Under current policy, an individual is deemed a public charge if they access government benefits that provide cash assistance – such as the Temporary Assistance for Needy Families (TANF) program or Supplemental Security Income (SSI) – or receive government-funded long-term institutional health care. The proposed rule would broaden the scope of programs considered when evaluating the public charge designation to include: the Supplemental Nutrition Assistance Program (SNAP, formerly known as food stamps), Medicaid, Section 8 Housing Choice Voucher Program and other housing benefits. If enacted, the rule is likely to impact predominantly legal immigrants and families, since undocumented immigrants cannot access most federal benefits. Certain immigrant populations such as refugees, asylees and survivors of domestic violence, would also not be subject to public charge determinations and would not be affected by the proposed rule.
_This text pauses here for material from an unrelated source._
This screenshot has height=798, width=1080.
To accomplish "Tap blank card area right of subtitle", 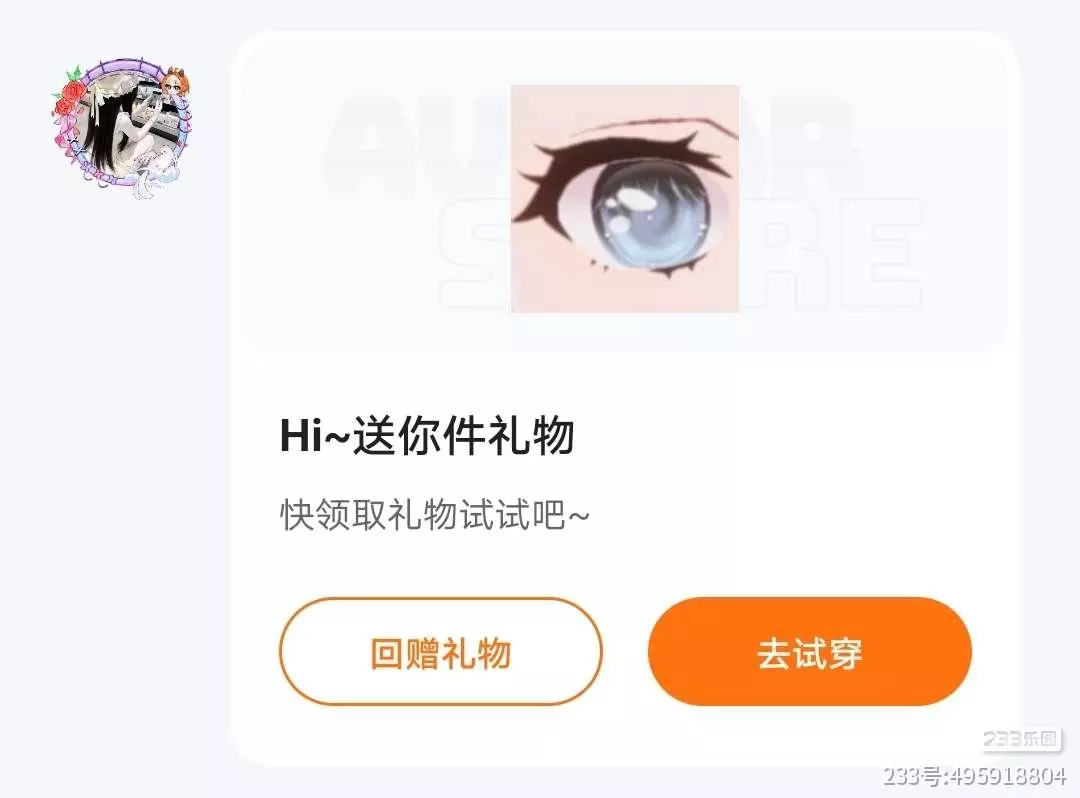I will click(x=792, y=514).
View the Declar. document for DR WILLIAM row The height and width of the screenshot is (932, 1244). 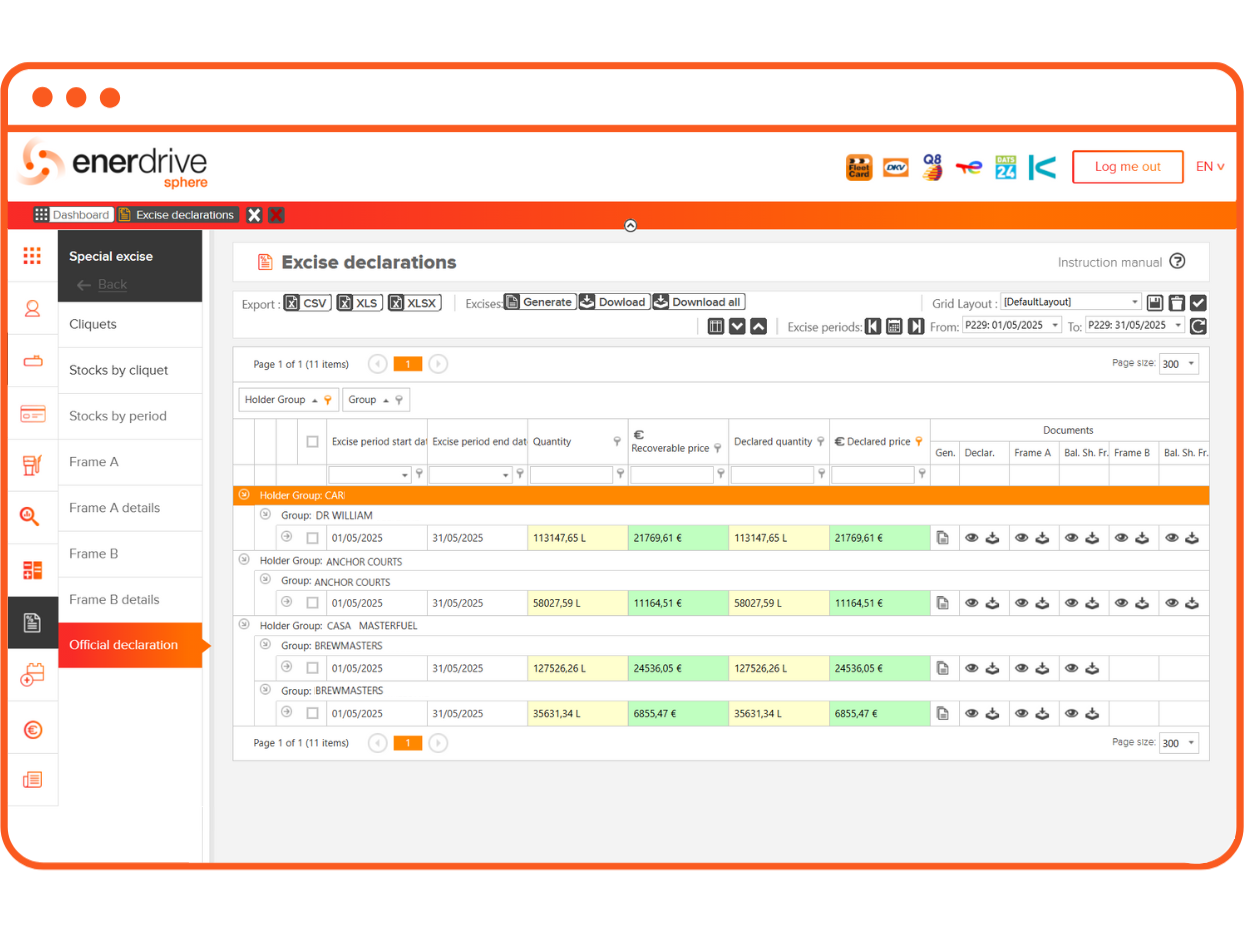pos(971,538)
In addition to broadening the types of benefits programs considered as part of the public charge determination, the administration’s proposed rule would expand immigration authorities’ ability to conduct extensive research on an immigrant’s history and economic prospects.
When determining if an individual meets the public charge designation, an individual would not be penalized if their children are U.S. citizens and receive government benefits. However, under the new proposed rule, if an individual’s children are not U.S. citizens, benefits they receive may be considered against the parent.
Counties could be impacted by this proposed rule in multiple ways. First, many counties administer different federal programs, and this rule could impose new tracking and reporting requirements for local offices for federal programs. Additionally, this rule may compel counties to inquire about an individual’s immigration status when they apply for benefits, even though immigration status remains a federal issue.
Counties are also concerned that discouraging individuals from seeking health benefits could increase the risk of public disease outbreaks, which are harmful to communities and costly to contain. Additionally, counties could face increased public health burdens if fewer individuals within a community seek health benefits. This could include increased uncompensated care costs, for example, if Medicaid-eligible individuals do not enroll in the program, and instead must seek emergency medical treatment through the local county-run hospital or in a public health facility.
Furthermore, if the contemplated changes to the public charge definition resulted in fewer individuals accessing federal benefits such as SNAP and Section 8 housing vouchers, county governments would face increased local burdens and costs assisting these individuals and their families, effectively resulting in a cost-shift from the federal government to local governments.
The administration is expected to submit the proposed rule for publication in the Federal Register in the coming weeks. Once the rule is published, the public will be able to submit comments for a 60-day period, including weighing in on whether certain programs, such as the Children’s Health Insurance Program (CHIP), should be included under the new rule. After DHS considers these comments, the agency will issue a final rule.
NACo will continue to monitor developments around this regulation.